The genetic toxicology of inflammation and aging

The Dedon research group has a long-standing interest in understanding the link between chronic inflammation and human diseases, such as cancer. Activation of the innate immune system by infection or tissue damage leads to the generation of highly reactive oxygen and nitrogen species, such as nitric oxide (NO), superoxide (O2-), peroxynitrite (ONOO-), nitrosoperoxycarbonate (ONOOCO2-) and hydrogen peroxide (H2O2). Intended to combat an invading microbe, these reactive species also damage virtually all types of biological molecules in surrounding host cells. The working hypothesis is that these chemical mediators of inflammation cause cellular damage that eventually leads to the causative mutations of cancer.
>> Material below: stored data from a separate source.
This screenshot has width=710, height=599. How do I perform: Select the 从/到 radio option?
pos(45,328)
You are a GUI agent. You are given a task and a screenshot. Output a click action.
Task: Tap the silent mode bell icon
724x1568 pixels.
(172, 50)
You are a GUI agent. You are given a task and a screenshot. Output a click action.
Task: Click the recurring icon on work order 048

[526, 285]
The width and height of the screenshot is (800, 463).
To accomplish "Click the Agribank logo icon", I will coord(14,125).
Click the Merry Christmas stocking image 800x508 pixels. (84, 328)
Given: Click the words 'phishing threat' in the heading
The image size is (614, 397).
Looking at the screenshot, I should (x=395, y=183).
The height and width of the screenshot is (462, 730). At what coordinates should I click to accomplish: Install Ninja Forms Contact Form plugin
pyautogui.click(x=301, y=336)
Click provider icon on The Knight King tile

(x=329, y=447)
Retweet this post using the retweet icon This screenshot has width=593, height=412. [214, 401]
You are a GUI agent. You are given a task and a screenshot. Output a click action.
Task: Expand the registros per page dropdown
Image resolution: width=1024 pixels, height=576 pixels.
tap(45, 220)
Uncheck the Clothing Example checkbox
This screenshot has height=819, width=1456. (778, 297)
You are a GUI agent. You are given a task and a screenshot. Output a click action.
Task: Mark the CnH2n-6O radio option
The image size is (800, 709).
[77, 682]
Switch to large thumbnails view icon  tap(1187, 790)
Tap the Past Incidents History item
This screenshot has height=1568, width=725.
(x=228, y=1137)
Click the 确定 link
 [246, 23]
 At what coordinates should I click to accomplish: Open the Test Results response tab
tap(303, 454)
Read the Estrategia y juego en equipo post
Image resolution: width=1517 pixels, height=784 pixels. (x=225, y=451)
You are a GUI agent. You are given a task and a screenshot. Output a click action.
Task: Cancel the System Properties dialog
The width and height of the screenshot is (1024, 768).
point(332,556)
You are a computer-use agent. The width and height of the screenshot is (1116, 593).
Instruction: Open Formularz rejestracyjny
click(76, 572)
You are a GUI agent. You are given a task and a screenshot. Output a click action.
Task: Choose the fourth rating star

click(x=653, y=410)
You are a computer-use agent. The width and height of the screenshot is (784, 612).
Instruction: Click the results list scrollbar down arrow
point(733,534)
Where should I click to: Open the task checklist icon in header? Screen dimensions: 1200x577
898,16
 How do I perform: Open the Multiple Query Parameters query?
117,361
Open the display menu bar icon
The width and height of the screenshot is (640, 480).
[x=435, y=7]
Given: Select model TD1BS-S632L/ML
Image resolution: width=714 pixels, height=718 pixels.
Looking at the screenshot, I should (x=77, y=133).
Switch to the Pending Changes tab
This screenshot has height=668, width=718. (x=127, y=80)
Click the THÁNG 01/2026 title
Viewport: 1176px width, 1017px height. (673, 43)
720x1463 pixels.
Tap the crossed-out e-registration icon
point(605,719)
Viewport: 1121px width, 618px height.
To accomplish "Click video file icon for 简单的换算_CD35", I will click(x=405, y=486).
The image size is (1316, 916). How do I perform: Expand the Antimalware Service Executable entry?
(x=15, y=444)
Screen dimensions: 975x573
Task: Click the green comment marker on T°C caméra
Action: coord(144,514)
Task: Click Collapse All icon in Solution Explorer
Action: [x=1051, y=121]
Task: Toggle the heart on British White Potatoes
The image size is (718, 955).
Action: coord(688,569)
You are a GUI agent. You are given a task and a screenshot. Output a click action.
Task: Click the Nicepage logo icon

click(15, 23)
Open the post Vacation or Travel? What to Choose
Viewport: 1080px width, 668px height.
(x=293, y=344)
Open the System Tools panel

Current projects in inflammation and chemical immunology embrace three areas. One involves development of damage products as biomarkers, with emphasis on developing ultrasensitive mass spectrometric methods to quantify RNA, DNA, protein and lipid damage. These biomarkers represent surrogates for the short-lived reactive oxygen and nitrogen species, as well as indices of the severity of the inflammatory process. The second research thrust involves metabolomic analyses of serum and urine for biomarkers of inflammation, using an LC-QTOF approach. The third area of research involves defining the chemical mechanisms of damage caused by reactive nitrogen and oxygen species, using a novel NO delivery system and mouse models of inflammation, colitis, gastritis and liver disease.